[Saved entries]
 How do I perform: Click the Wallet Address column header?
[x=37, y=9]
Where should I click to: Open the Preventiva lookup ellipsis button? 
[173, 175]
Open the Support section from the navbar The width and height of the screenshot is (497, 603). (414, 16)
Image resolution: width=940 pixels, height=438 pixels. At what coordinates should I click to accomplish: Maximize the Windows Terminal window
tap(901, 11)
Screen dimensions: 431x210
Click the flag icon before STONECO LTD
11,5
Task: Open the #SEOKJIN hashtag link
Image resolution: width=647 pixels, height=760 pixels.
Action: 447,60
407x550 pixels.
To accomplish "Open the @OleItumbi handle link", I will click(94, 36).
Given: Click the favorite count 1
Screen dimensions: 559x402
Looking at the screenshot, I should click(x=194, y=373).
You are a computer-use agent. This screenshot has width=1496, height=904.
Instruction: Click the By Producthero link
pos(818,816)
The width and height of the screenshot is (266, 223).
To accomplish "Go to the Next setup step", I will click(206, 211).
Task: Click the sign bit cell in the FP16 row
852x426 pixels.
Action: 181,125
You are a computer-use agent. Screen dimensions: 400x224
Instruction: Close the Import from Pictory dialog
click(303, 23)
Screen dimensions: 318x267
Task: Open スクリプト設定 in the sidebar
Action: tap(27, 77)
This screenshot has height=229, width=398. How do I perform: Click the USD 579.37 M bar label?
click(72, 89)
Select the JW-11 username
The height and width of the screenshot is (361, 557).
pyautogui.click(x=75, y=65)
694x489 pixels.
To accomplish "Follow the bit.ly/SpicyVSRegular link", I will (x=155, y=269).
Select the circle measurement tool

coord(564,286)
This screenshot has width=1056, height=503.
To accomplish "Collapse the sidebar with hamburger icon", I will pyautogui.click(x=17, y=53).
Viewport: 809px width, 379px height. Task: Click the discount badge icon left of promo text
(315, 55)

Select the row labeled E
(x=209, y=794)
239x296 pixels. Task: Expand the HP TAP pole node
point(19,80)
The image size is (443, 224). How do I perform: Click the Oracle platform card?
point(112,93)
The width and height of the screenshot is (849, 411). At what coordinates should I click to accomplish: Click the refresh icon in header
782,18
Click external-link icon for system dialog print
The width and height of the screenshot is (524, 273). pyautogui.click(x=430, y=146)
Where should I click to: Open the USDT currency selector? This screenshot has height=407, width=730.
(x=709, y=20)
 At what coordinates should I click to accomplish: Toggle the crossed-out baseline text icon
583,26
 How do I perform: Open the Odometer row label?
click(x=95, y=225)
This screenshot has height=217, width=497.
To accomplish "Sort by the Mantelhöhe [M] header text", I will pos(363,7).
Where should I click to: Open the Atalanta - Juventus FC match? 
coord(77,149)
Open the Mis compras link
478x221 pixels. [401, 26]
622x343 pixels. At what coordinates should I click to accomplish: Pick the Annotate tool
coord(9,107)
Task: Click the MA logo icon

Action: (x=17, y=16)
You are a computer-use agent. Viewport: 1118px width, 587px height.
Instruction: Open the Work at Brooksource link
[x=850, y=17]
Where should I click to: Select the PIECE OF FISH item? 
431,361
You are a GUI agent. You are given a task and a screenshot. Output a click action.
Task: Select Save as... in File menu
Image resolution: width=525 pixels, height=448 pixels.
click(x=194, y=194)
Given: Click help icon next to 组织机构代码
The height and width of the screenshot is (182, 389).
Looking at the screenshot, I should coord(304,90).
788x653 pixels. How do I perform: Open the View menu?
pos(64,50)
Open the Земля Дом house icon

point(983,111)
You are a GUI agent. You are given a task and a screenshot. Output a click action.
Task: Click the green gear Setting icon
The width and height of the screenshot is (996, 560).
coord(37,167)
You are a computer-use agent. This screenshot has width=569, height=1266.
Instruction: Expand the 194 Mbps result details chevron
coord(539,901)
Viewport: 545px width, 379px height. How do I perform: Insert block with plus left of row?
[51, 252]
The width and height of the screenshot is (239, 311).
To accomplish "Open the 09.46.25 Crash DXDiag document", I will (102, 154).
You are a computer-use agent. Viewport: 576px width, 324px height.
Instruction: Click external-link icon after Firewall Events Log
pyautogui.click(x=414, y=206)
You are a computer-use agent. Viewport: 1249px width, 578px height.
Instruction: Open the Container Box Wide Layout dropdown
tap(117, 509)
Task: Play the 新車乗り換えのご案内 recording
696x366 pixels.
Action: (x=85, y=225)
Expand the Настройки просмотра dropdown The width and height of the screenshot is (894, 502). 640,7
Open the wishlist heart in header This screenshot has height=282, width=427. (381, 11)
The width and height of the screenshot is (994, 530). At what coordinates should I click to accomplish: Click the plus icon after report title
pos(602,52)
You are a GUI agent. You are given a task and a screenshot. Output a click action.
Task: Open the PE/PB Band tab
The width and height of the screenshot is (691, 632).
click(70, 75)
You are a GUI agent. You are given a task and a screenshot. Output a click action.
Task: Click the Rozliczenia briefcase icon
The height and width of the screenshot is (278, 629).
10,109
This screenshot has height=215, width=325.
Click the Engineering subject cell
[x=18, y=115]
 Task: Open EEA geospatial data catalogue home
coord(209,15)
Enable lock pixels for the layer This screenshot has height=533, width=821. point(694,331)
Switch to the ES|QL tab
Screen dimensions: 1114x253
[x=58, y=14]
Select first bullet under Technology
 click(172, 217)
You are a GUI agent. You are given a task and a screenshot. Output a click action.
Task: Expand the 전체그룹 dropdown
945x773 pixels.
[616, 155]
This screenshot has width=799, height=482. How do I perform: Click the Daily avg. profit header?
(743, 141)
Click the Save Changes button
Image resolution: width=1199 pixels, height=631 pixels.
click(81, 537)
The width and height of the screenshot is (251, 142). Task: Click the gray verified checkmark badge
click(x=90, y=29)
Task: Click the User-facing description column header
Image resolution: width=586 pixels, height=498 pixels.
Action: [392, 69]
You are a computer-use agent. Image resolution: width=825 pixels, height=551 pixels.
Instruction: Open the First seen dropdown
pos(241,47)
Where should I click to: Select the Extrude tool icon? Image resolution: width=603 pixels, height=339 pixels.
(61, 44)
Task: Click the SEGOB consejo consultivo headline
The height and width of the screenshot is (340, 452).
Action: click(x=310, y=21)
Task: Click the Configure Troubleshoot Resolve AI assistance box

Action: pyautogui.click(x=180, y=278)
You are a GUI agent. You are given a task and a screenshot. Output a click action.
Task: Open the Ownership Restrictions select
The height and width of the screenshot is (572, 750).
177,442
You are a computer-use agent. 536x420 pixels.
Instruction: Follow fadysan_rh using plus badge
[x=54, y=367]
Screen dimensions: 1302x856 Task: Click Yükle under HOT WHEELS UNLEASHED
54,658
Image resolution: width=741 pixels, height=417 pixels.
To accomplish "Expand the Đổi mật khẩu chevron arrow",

What is needed -> An exact copy of every record above is what's needed here.

Result for this exercise ->
 How do I perform: Click the Wallet Address column header?
[x=37, y=9]
Where should I click to: Open the Preventiva lookup ellipsis button? 
[173, 175]
Open the Support section from the navbar The width and height of the screenshot is (497, 603). (414, 16)
Image resolution: width=940 pixels, height=438 pixels. At what coordinates should I click to accomplish: Maximize the Windows Terminal window
tap(901, 11)
Screen dimensions: 431x210
Click the flag icon before STONECO LTD
11,5
Task: Open the #SEOKJIN hashtag link
Image resolution: width=647 pixels, height=760 pixels.
Action: 447,60
407x550 pixels.
To accomplish "Open the @OleItumbi handle link", I will click(94, 36).
Given: Click the favorite count 1
Screen dimensions: 559x402
Looking at the screenshot, I should click(x=194, y=373).
You are a computer-use agent. This screenshot has width=1496, height=904.
Instruction: Click the By Producthero link
pos(818,816)
The width and height of the screenshot is (266, 223).
To accomplish "Go to the Next setup step", I will click(206, 211).
Task: Click the sign bit cell in the FP16 row
852x426 pixels.
Action: 181,125
You are a computer-use agent. Screen dimensions: 400x224
Instruction: Close the Import from Pictory dialog
click(303, 23)
Screen dimensions: 318x267
Task: Open スクリプト設定 in the sidebar
Action: tap(27, 77)
This screenshot has height=229, width=398. How do I perform: Click the USD 579.37 M bar label?
click(72, 89)
Select the JW-11 username
The height and width of the screenshot is (361, 557).
pyautogui.click(x=75, y=65)
694x489 pixels.
To accomplish "Follow the bit.ly/SpicyVSRegular link", I will (x=155, y=269).
Select the circle measurement tool

coord(564,286)
This screenshot has width=1056, height=503.
To accomplish "Collapse the sidebar with hamburger icon", I will pyautogui.click(x=17, y=53).
Viewport: 809px width, 379px height. Task: Click the discount badge icon left of promo text
(315, 55)

Select the row labeled E
(x=209, y=794)
239x296 pixels. Task: Expand the HP TAP pole node
point(19,80)
The image size is (443, 224). How do I perform: Click the Oracle platform card?
point(112,93)
The width and height of the screenshot is (849, 411). At what coordinates should I click to accomplish: Click the refresh icon in header
782,18
Click external-link icon for system dialog print
The width and height of the screenshot is (524, 273). pyautogui.click(x=430, y=146)
Where should I click to: Open the USDT currency selector? This screenshot has height=407, width=730.
(x=709, y=20)
 At what coordinates should I click to accomplish: Toggle the crossed-out baseline text icon
583,26
 How do I perform: Open the Odometer row label?
click(x=95, y=225)
This screenshot has height=217, width=497.
To accomplish "Sort by the Mantelhöhe [M] header text", I will pos(363,7).
Where should I click to: Open the Atalanta - Juventus FC match? 
coord(77,149)
Open the Mis compras link
478x221 pixels. [401, 26]
622x343 pixels. At what coordinates should I click to accomplish: Pick the Annotate tool
coord(9,107)
Task: Click the MA logo icon

Action: (x=17, y=16)
You are a computer-use agent. Viewport: 1118px width, 587px height.
Instruction: Open the Work at Brooksource link
[x=850, y=17]
Where should I click to: Select the PIECE OF FISH item? 
431,361
You are a GUI agent. You are given a task and a screenshot. Output a click action.
Task: Select Save as... in File menu
Image resolution: width=525 pixels, height=448 pixels.
click(x=194, y=194)
Given: Click help icon next to 组织机构代码
The height and width of the screenshot is (182, 389).
Looking at the screenshot, I should coord(304,90).
788x653 pixels. How do I perform: Open the View menu?
pos(64,50)
Open the Земля Дом house icon

point(983,111)
You are a GUI agent. You are given a task and a screenshot. Output a click action.
Task: Click the green gear Setting icon
The width and height of the screenshot is (996, 560).
coord(37,167)
You are a computer-use agent. This screenshot has width=569, height=1266.
Instruction: Expand the 194 Mbps result details chevron
coord(539,901)
Viewport: 545px width, 379px height. How do I perform: Insert block with plus left of row?
[51, 252]
The width and height of the screenshot is (239, 311).
To accomplish "Open the 09.46.25 Crash DXDiag document", I will (102, 154).
You are a computer-use agent. Viewport: 576px width, 324px height.
Instruction: Click external-link icon after Firewall Events Log
pyautogui.click(x=414, y=206)
You are a computer-use agent. Viewport: 1249px width, 578px height.
Instruction: Open the Container Box Wide Layout dropdown
tap(117, 509)
Task: Play the 新車乗り換えのご案内 recording
696x366 pixels.
Action: (x=85, y=225)
Expand the Настройки просмотра dropdown The width and height of the screenshot is (894, 502). 640,7
Open the wishlist heart in header This screenshot has height=282, width=427. (381, 11)
The width and height of the screenshot is (994, 530). At what coordinates should I click to accomplish: Click the plus icon after report title
pos(602,52)
You are a GUI agent. You are given a task and a screenshot. Output a click action.
Task: Open the PE/PB Band tab
The width and height of the screenshot is (691, 632).
click(70, 75)
You are a GUI agent. You are given a task and a screenshot. Output a click action.
Task: Click the Rozliczenia briefcase icon
The height and width of the screenshot is (278, 629).
10,109
This screenshot has height=215, width=325.
Click the Engineering subject cell
[x=18, y=115]
 Task: Open EEA geospatial data catalogue home
coord(209,15)
Enable lock pixels for the layer This screenshot has height=533, width=821. point(694,331)
Switch to the ES|QL tab
Screen dimensions: 1114x253
[x=58, y=14]
Select first bullet under Technology
 click(172, 217)
You are a GUI agent. You are given a task and a screenshot. Output a click action.
Task: Expand the 전체그룹 dropdown
945x773 pixels.
[616, 155]
This screenshot has width=799, height=482. How do I perform: Click the Daily avg. profit header?
(743, 141)
Click the Save Changes button
Image resolution: width=1199 pixels, height=631 pixels.
click(81, 537)
The width and height of the screenshot is (251, 142). Task: Click the gray verified checkmark badge
click(x=90, y=29)
Task: Click the User-facing description column header
Image resolution: width=586 pixels, height=498 pixels.
Action: [392, 69]
You are a computer-use agent. Image resolution: width=825 pixels, height=551 pixels.
Instruction: Open the First seen dropdown
pos(241,47)
Where should I click to: Select the Extrude tool icon? Image resolution: width=603 pixels, height=339 pixels.
(61, 44)
Task: Click the SEGOB consejo consultivo headline
The height and width of the screenshot is (340, 452).
Action: click(x=310, y=21)
Task: Click the Configure Troubleshoot Resolve AI assistance box

Action: pyautogui.click(x=180, y=278)
You are a GUI agent. You are given a task and a screenshot. Output a click action.
Task: Open the Ownership Restrictions select
The height and width of the screenshot is (572, 750).
177,442
You are a computer-use agent. 536x420 pixels.
Instruction: Follow fadysan_rh using plus badge
[x=54, y=367]
Screen dimensions: 1302x856 Task: Click Yükle under HOT WHEELS UNLEASHED
54,658
Image resolution: width=741 pixels, height=417 pixels.
To accomplish "Expand the Đổi mật khẩu chevron arrow",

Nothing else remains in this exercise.